Are you thinking about getting a personal loan for debt consolidation, to make some repairs around the home, or perhaps to pay for an unexpected expense such as dental work? Before you start shopping for a personal loan, there’s one essential step you don’t want to skip — checking your credit score.

While federal law entitles you to a free copy of your credit report each year from each of the three major credit reporting agencies at AnnualCreditReport.com, you are only entitled to a free credit score from the borrower if you are turned down (or charged more) for credit or insurance. (In addition, you can get a simple, easy to understand overview of your credit, as well as your credit scores, with Credit.com’s free Credit Report Card).

There are a couple of reasons why it’s so important to get your credit score before you apply for a personal loan:

  1. You won’t waste time or further hurt your credit. There is no point in applying for loans for which you don’t qualify. If you do, you’ll not only get frustrated but you’ll also create unnecessary inquiries into your credit reports, which can drop your credit scores.
  2. You’ll be better prepared to avoid personal loan scams. If your credit scores are very low, then you’re a prime target for companies that promise loans to people with bad credit, but instead rip them off. We’ve heard from consumers who have lost hundreds, even thousands, of dollars to advance fee loan scam artists. You don’t want to be one of them. If you know going into the process that your credit scores are low, then you should be extra careful to check out any companies that offer you a loan.

What to Look For

Believe it or not, the number you see when you review your credit score is not the most important thing on which to focus. Instead, try to understand what areas that make up your score are strong, and what need some work. Our Credit Report Card, for example, assigns a grade to each of the main factors that go into a score:

  • Payment History
  • Debt Usage
  • Credit Age
  • Account Mix
  • Inquiries

If you earn a “C” or “D” in any of those areas of your Credit Report Card, for example, then you’ll want to figure out what you can do to change those grades. While you may not be able to change your scores quickly, especially if the information is accurate, over time you may be able to work on those factors so your scores get stronger. Of course, if you discover that there are mistakes that are causing your scores to be lower than they should be, disputing those mistakes may help. Your credit reports and scores can change as soon as those mistakes are corrected. And when that happens, you may be able to get a lower rate on the personal loan you’re trying to secure.

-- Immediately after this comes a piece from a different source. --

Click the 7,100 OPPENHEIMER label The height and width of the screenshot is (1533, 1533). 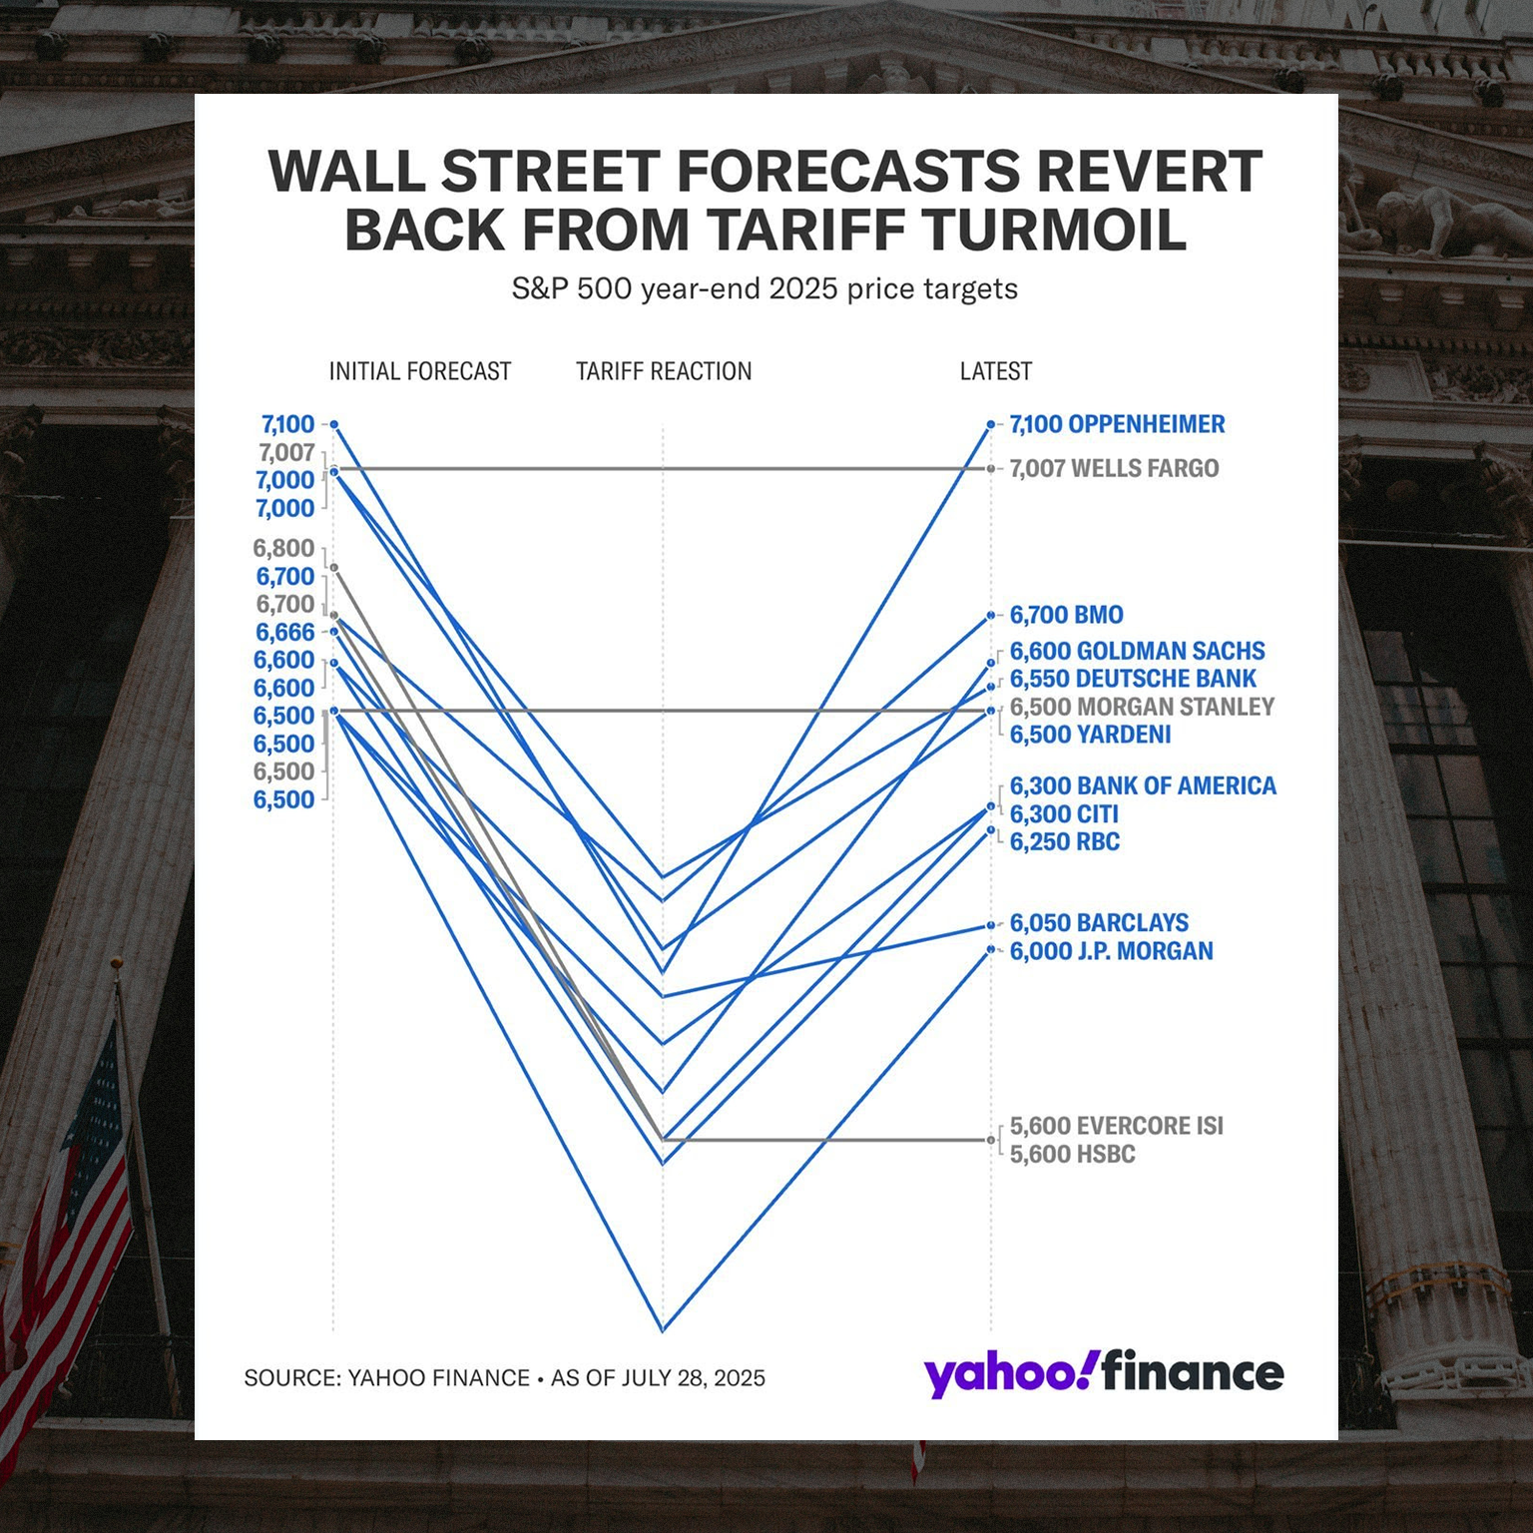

Keep in mind that lenders very likely use different scoring models than the one used to create the credit score you’ve obtained. That’s nothing to stress about. It just means that you should focus on the general factors affecting your scores, rather than a specific number.

When you do shop for a personal loan, see if you can learn any information about what kinds of credit scores the lender requires. Some lenders will publish that information on their website, for example. Again, the goal here is to avoid applying for loans for which you won’t qualify.

Finally, steer clear of lenders that require upfront fees before they will give you a loan. They may tell you that you need to purchase “credit insurance,” which lenders are not allowed to require as a condition of the loan. Or they may tell you that you need to make the first few payments upfront. That money will go to the scammer who promised the loan. You you’ll wind up with no loan, and poorer for the experience.